To zdanie pana Michała, którego poznałem dziś na pogrzebie Mateusza Sitka, polskiego żołnierza, zabitego przez nielegalnego imigranta na polsko-białoruskiej granicy. Kim są „ci”, dobrze wiemy. Pan Michał użył innego, dużo mocniejszego słowa na „ich” określenie, ale nie będę go tutaj powtarzał.
Nie widziałem co mu odpowiedzieć. Przecież, to pytanie było w głowie każdego, kto w ten czerwcowy dzień przyjechał na północne Mazowsze oddać hołd młodemu żołnierzowi.
Stanąłem przed kościołem pw. Św. Anny w Nowym Lubielu, otoczony tłumem ludzi i polskimi flagami.
W kościele, gdzie odbywało się nabożeństwo pogrzebowe, zebrała się rodzina, przyjaciele i sąsiedzi Mateusza. Przed wejściem stanęli mężczyźni i kobiety, z których większość po raz pierwszy usłyszała o młodym żołnierzu ze wsi Plewica, 28 maja, w dniu kiedy nad ranem został zaatakowany na odcinku granicy w okolicach Dubicz Cerkiewnych.
Czekałem na rozpoczęcie ostatniego pożegnania z Mateuszem. Dźwięk „Zdrowaś Maryjo” zmieszał się w pewnym momencie z krokami polskich żołnierzy wchodzących po drewnianej posadzce do kościoła. Wielu z nich pozostało na zewnątrz. Rozpoznałem różne jednostki wojskowe, od żołnierzy obrony terytorialnej, policjantów, po strażaków, licealistów z I LO CN-B im. Polskich Spadochroniarzy w Wyszkowie… Wszyscy przybyli, aby oddać hołd poległemu żołnierzowi, obrońcy Polski.
Czy nielegalny imigrant może być lepiej chroniony niż polski żołnierz?

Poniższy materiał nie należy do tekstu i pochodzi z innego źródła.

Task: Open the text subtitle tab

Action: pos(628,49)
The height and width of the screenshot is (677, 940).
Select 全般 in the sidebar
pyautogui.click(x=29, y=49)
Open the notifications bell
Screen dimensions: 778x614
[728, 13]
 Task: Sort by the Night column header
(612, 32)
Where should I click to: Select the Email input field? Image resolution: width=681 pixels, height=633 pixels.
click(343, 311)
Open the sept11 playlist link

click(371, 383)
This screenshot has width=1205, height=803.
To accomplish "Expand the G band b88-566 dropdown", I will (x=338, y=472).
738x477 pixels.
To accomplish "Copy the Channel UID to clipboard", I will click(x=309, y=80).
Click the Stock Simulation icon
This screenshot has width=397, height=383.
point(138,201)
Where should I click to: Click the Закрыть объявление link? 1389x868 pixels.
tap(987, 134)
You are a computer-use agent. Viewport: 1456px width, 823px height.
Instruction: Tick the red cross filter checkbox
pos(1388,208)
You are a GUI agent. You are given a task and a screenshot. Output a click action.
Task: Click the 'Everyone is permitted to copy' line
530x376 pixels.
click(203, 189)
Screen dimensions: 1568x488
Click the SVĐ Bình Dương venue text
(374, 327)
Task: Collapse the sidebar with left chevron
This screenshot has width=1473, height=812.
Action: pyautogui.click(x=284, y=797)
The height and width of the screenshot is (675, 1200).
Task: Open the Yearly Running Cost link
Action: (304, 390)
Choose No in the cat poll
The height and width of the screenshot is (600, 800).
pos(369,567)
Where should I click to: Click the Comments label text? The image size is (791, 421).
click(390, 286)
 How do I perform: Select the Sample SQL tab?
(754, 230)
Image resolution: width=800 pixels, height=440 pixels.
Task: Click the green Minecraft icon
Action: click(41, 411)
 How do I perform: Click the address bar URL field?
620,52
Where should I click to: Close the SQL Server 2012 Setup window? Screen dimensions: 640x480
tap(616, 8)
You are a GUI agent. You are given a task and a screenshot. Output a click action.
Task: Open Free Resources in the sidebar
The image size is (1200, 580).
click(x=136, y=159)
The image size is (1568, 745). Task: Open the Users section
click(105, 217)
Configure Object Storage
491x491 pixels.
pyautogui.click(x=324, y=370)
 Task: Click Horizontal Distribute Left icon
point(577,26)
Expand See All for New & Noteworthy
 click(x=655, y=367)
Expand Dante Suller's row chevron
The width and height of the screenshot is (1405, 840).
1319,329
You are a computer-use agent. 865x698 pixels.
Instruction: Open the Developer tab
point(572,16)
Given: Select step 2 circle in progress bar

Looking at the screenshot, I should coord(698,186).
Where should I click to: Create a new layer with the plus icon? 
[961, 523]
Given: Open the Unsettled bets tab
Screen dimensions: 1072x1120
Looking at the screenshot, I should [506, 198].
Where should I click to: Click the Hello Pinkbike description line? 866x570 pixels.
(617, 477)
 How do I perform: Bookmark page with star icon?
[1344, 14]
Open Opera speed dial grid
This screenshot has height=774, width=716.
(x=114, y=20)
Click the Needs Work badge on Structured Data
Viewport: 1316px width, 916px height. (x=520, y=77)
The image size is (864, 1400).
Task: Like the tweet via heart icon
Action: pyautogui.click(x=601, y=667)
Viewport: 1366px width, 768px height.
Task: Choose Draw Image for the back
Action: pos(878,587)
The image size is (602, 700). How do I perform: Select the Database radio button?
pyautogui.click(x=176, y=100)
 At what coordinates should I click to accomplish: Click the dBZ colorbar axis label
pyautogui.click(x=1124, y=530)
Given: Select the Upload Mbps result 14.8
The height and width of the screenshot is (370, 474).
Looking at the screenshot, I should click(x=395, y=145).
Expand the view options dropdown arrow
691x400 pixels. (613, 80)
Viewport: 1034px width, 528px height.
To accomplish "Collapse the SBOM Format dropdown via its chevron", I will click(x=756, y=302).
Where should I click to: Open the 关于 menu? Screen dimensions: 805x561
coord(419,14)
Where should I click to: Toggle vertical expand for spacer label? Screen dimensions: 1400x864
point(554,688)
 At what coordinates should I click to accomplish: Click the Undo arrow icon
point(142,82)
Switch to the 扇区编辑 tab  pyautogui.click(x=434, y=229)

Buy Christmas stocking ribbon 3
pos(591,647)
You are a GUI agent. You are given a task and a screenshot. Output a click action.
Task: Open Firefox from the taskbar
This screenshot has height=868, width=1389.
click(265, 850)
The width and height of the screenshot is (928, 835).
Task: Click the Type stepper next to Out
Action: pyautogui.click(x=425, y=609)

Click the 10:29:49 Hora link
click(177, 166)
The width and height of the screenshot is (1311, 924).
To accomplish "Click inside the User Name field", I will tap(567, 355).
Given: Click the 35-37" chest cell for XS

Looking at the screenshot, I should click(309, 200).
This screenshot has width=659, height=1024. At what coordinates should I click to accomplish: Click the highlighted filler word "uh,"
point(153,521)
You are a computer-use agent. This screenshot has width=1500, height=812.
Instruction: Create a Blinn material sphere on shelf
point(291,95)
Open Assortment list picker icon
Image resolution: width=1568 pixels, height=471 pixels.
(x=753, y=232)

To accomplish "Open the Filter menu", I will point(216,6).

— pytał na początku pogrzebu proboszcz, który udzielił Mateuszowi sakramentu chrztu i pierwszej komunii. To kolejne pytanie, które wymaga odpowiedzi.
Przesłanie prezydenta
Pogrzeb odbył się z godnością i w ciszy, tak jak prosiła rodzina. Emocjonalnym punktem kulminacyjnym były jednak dwa przemówienia: Prezydenta RP Andrzeja Dudy i matki poległego żołnierza Emilii Sitek.
Tu spoczywa żołnierz polski z powołania i z wychowania. Wybierając tę służbę wiedział, że jest to związane z ryzykiem. Podjął zadanie i nie zdezerterował
— mówił Duda.
Nawiązał do słynnego kazania św. Jana Pawła II na Westerplatte w 1987 r., kiedy papież wołał do młodzieży, że każdy z nich ma „swoje Westerplatte”, jakieś zadanie, przed którym nie wolno mu zdezerterować.
I o takie zadania, chodzi
— mówił prezydent.
Bo takich zadań na ziemiach Polskich zawsze było i będzie wiele. Dzisiaj też są i musimy je przyjąć.
W wielkiej ciszy słuchałem słów pani Emilii Sitek, mamy zmarłego Mateusza, która prosiła:
Kochani, módlmy się za naszą ojczyznę. Niech rządzący naszym krajem zawsze podejmują mądre i odpowiedzialne decyzje, aby żadna matka nie musiała płakać nad trumną swojego dziecka, a synowie i córki mogli wracać bezpiecznie do swoich rodzin.
Prezydent Duda miał rację. To nie było zwykłe pożegnanie, to nie był zwykły pogrzeb. To było pochowanie polskiego żołnierza zabitego na polskiej granicy. Pierwszego po prawie 80 lat.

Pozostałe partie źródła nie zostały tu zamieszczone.